Commissioner Bill Lapsley acknowledged what School Board members and many HHS loyalists have been saying — that selling the Boyd land would eliminate any major construction options on the city campus.

“Since our meeting I’ve given this a lot of thought and it seems to me that if we sell the property we’re in effect making a terminal decision about the future of Hendersonville High School and that is certainly not my intent by the action we took,” he said. “I think by doing that we not only kill the current plan that this board has supported but we would in effect kill any future plan to improve the school.”

The makeup of the School Board and the Board of Commissioners could change, he noted, shifting either board’s position.

“There’s also a possibility that a new plan could be presented that would meet our approval. That’s certainly a possibility. I personally think it’s remote but it’s a possibility. If we go ahead and sell the property we effectively eliminate all those options. I think that’s unfair to the taxpayers. The taxpayers deserve the opportunity to make sure that we’ve vetted all possible, reasonable options.
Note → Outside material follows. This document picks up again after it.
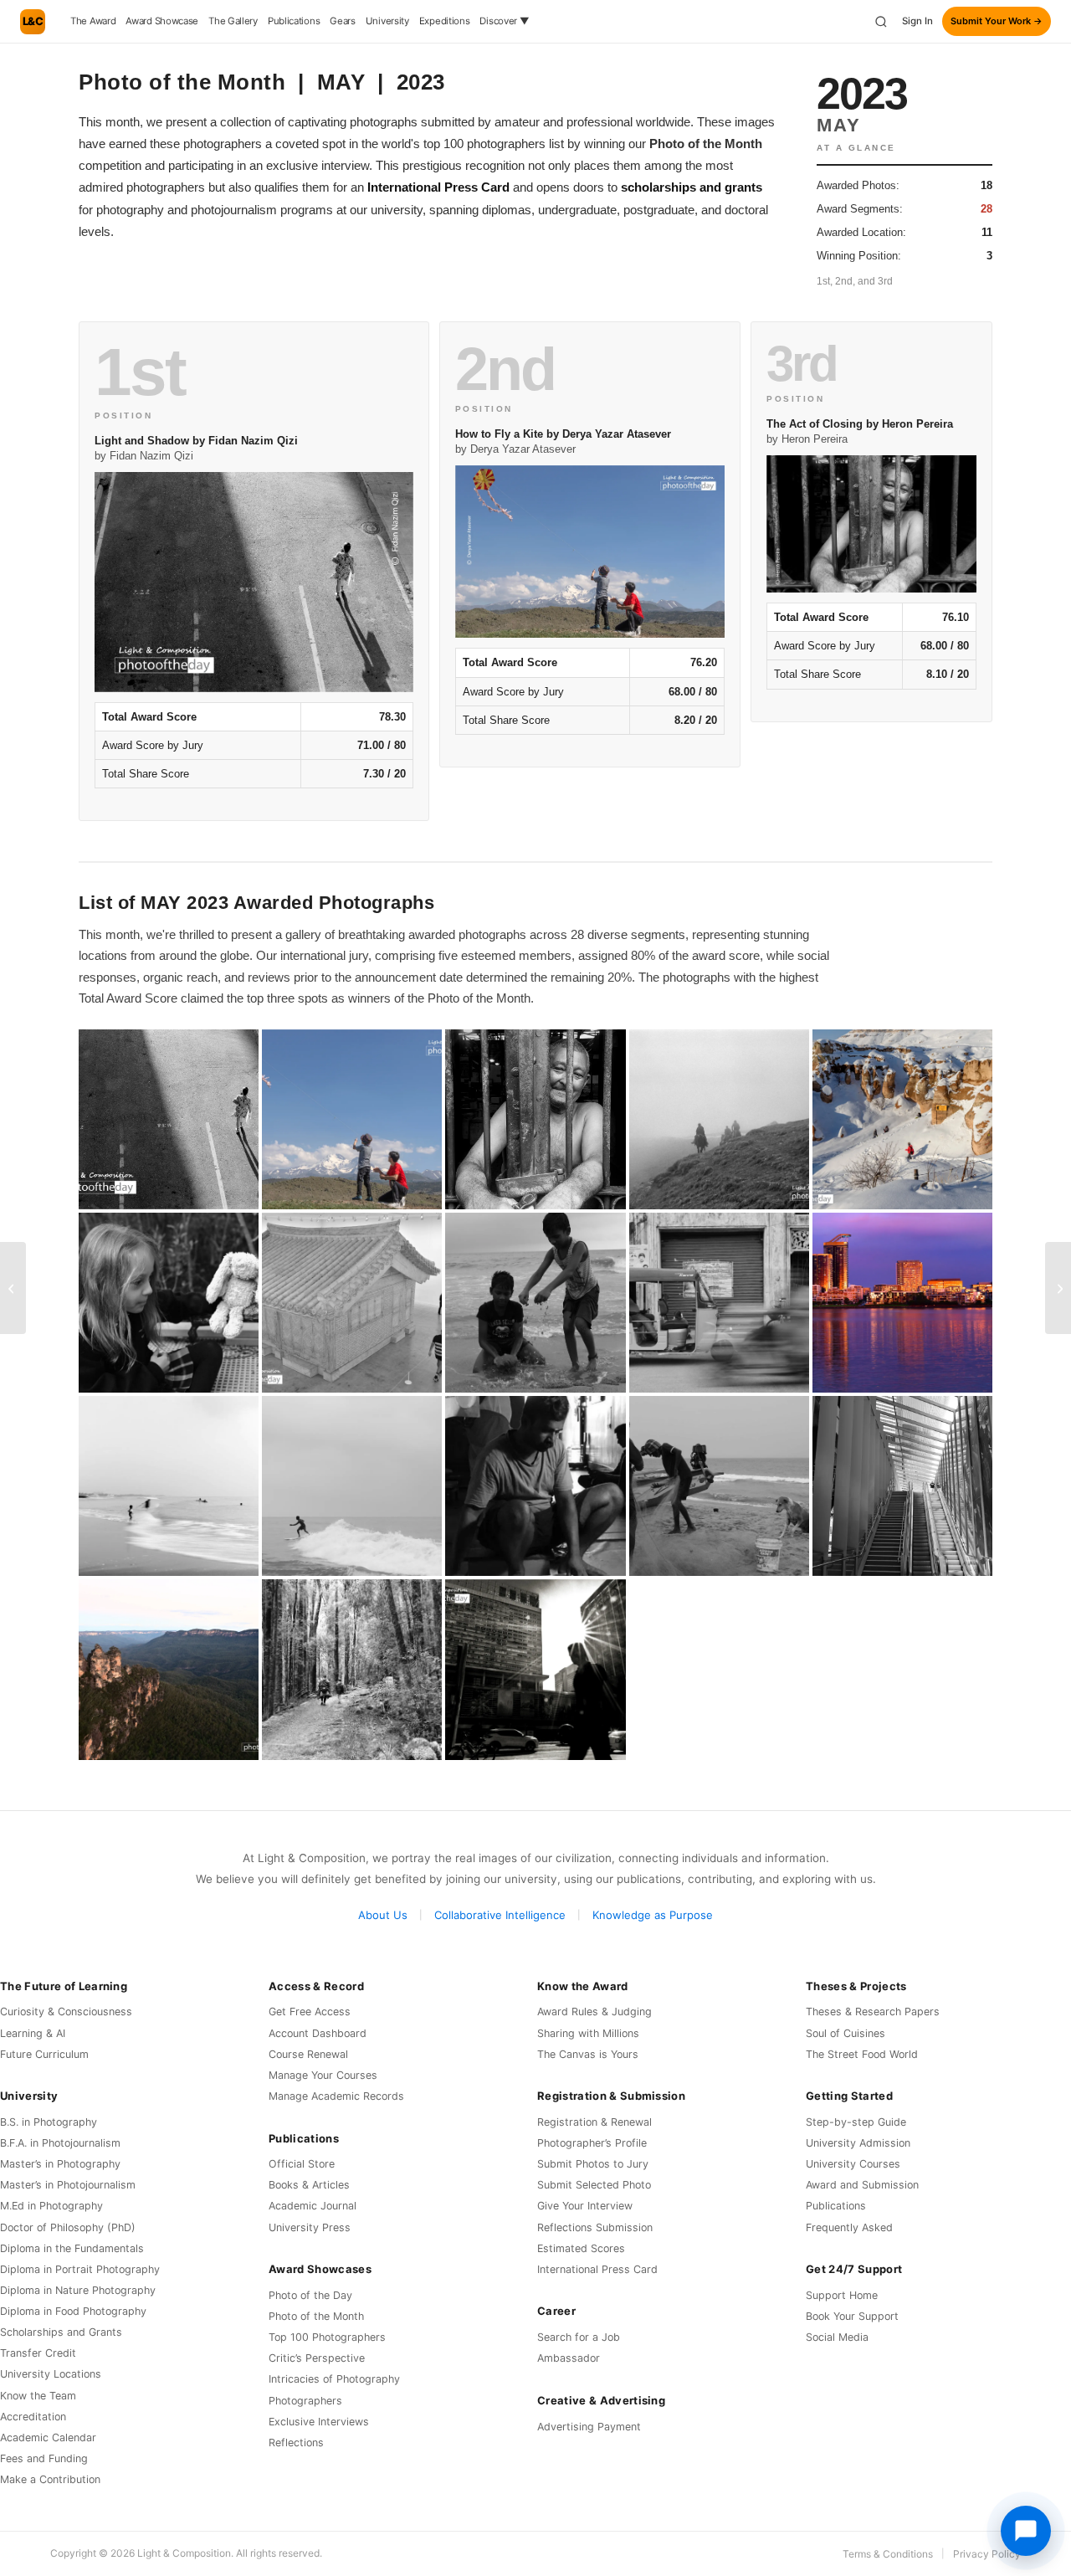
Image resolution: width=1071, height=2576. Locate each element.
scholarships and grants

I have decided to change my position as far as selling the property.”

As for revisiting the project with an eye toward a renovation-new construction, Lapsley cited seven factors he said he would use to evaluate a new proposal. To be acceptable, he said, the plan would have to:

  • Maintain a construction time of 32 months, as the county’s plan did.
  • Ensure campus security, something he said the new-school option achieved by having everything in one building, “about as secure a situation as we can get.”
  • Keep students “totally out of the construction zone. Any interaction with students in the construction zone presents an unreasonable risk in my opinion of injury.”
  • Limit temporary classrooms in modular units or have none, like the county's preferred option.
  • Produce a building with a long life. A renovated 90-year-old building, he said, won’t last as long as a new building.
  • Use high-quality durable materials, like the brick-and-steel construction commissioners wanted, not cheap materials in an effort to save money.
  • Be completed all at once, not in phases “over 20 years. I don’t think we’re comparing apples to apples if we do that.”

“Those are the concerns that I have and that I will use to measure for myself whether a new plan is equal to or better than we’ve presented,” Lapsley said. “I’m not convinced that there is a better plan but I could be wrong.”
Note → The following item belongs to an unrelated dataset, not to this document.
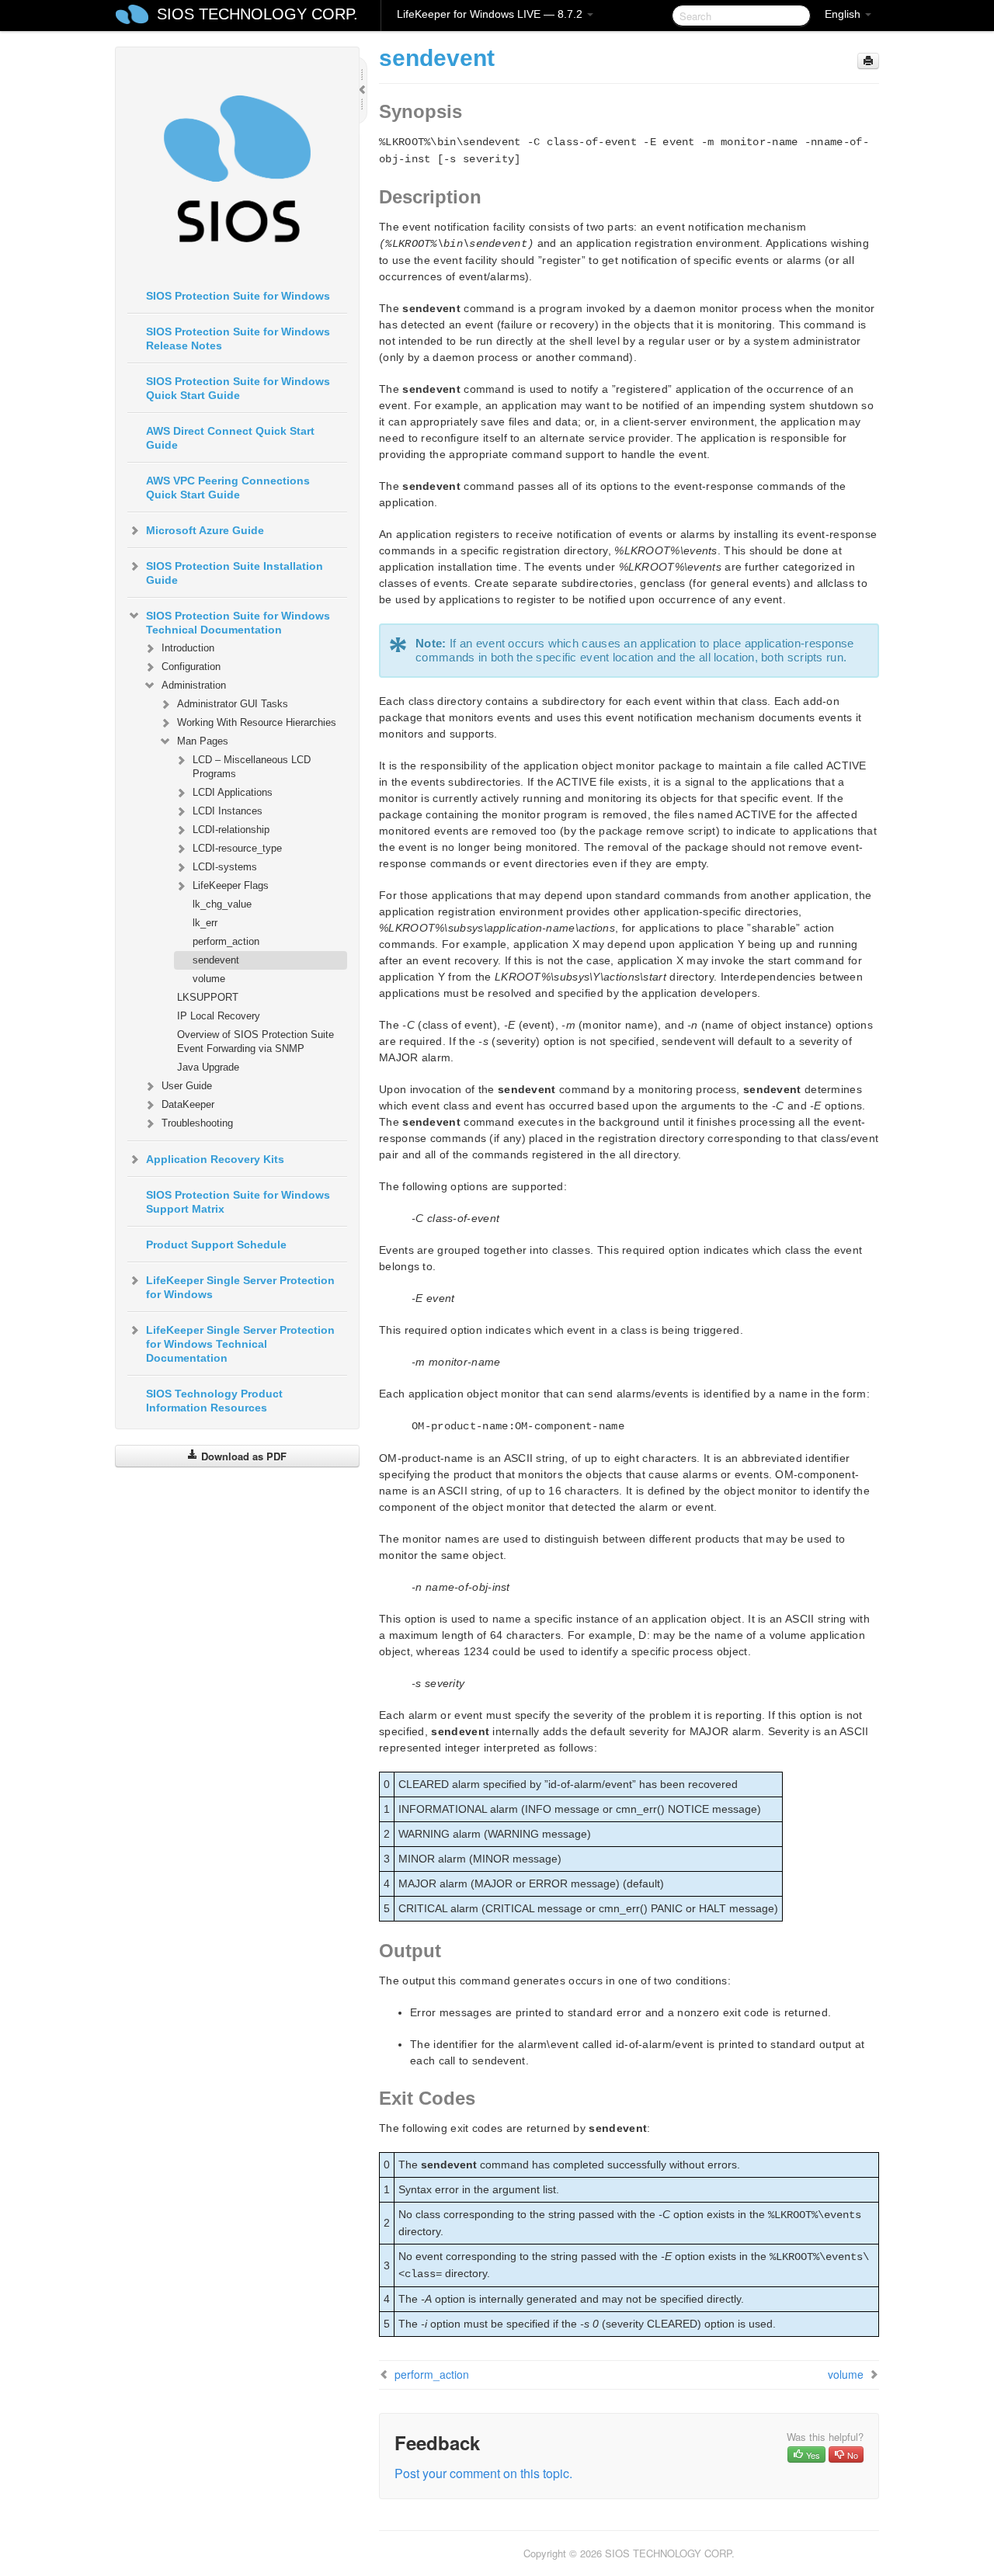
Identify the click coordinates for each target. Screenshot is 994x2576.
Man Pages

Lapsley, a civil engineer whose opinion tends to carry weight on construction matters, said he would not place a cap on a new option at $52.6 million.

“The cost is what the cost is,” he said. “I don’t see that it’s necessary to limit the scope of the architect to try and meet a specific number.”

Chairman Michael Edney, who cast the only no vote in last month’s vote to scrap the HHS plans, pointed out that the longer this debate goes on, the more existing problems in the old building will fester.

“More than once I’ve said I not going to do what the School Board doesn’t want to do,” he said. “I disagree with starting from scratch. I disagree with putting a number on it. But I think those are School Board opportunities and options.”

He implored the School Board “to look at the 2½ pages of code violations on the existing facility and have a plan to address those.”

Holt expressed a cautious endorsement of the commissioners’ actions.

“I’m excited that we have a chance to come up with a plan that works for that school,” she said.

Lapsley’s conditions, she acknowledged, could be hard to achieve in a combined renovation-new construction option.

“It sounds like that needs to be met with a brand new all-inclusive building, which I don’t think we can do by renovating them,” she said.

School administrators said they would begin the search immediately for an architect to carry out the new look at options. They did not rule out using the county's architect of record, Chad Roberson, of ClarkNexsen, acknowledging that he knows more about the buildings and grounds than new candidates would.